**Directions for this task:** Rewrite the listing from the line with "Where should I click to: Toggle" to the line with "[364, 1183]", both included, keeping every line and request and changing only the click coordinates in the answers. Multiply each coordinate by 2.45 and round it to a whole number, with halves rounded up.
====== Data rows
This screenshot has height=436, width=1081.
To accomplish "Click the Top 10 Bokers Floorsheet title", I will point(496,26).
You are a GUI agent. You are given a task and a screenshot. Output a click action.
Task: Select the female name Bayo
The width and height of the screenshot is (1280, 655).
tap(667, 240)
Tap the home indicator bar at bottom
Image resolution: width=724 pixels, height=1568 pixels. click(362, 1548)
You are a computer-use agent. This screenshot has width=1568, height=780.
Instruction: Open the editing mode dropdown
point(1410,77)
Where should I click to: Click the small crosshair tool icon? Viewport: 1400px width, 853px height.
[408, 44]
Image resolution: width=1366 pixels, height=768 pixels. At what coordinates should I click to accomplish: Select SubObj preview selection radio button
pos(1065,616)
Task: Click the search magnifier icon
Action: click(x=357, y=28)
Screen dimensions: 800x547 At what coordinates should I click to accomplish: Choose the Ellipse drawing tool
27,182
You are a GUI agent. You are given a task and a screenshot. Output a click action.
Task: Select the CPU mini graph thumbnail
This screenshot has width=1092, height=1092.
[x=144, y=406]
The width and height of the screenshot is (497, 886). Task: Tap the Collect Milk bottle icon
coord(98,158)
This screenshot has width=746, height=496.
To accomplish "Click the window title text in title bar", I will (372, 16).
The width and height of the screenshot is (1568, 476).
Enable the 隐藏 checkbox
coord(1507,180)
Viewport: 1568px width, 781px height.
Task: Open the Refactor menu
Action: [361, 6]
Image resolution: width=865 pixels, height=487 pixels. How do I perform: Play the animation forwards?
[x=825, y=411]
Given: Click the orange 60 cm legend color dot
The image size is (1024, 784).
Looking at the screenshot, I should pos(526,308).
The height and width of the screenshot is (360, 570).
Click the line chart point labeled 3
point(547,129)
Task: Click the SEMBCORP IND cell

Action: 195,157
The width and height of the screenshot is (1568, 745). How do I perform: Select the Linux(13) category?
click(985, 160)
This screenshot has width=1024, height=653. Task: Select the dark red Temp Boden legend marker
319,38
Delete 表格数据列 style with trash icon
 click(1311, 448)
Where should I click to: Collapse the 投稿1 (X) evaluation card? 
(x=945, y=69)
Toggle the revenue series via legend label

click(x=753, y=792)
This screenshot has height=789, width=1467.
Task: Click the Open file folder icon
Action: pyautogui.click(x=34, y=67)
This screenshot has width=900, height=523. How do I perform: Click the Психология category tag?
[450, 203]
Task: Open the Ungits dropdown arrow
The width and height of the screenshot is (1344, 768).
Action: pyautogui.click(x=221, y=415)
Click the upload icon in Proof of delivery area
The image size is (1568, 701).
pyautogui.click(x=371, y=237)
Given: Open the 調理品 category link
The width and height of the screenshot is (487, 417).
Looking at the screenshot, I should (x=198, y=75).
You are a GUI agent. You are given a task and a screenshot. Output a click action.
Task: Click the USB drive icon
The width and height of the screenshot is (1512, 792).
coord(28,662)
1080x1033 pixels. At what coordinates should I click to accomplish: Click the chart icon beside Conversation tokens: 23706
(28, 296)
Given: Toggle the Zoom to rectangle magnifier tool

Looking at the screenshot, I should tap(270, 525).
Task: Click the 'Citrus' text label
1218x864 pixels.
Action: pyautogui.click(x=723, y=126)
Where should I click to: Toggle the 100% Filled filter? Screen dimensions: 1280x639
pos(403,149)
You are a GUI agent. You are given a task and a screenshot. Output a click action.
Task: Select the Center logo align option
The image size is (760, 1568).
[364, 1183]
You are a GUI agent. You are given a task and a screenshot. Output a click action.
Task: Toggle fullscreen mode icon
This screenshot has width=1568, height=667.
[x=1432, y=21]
============
**Right answer:**
Where should I click to: Toggle the 100% Filled filter? Screen dimensions: 1280x639
pos(987,365)
You are a GUI agent. You are given a task and a screenshot. Output a click action.
Task: Select the Center logo align option
The image size is (760, 1568).
[892, 2898]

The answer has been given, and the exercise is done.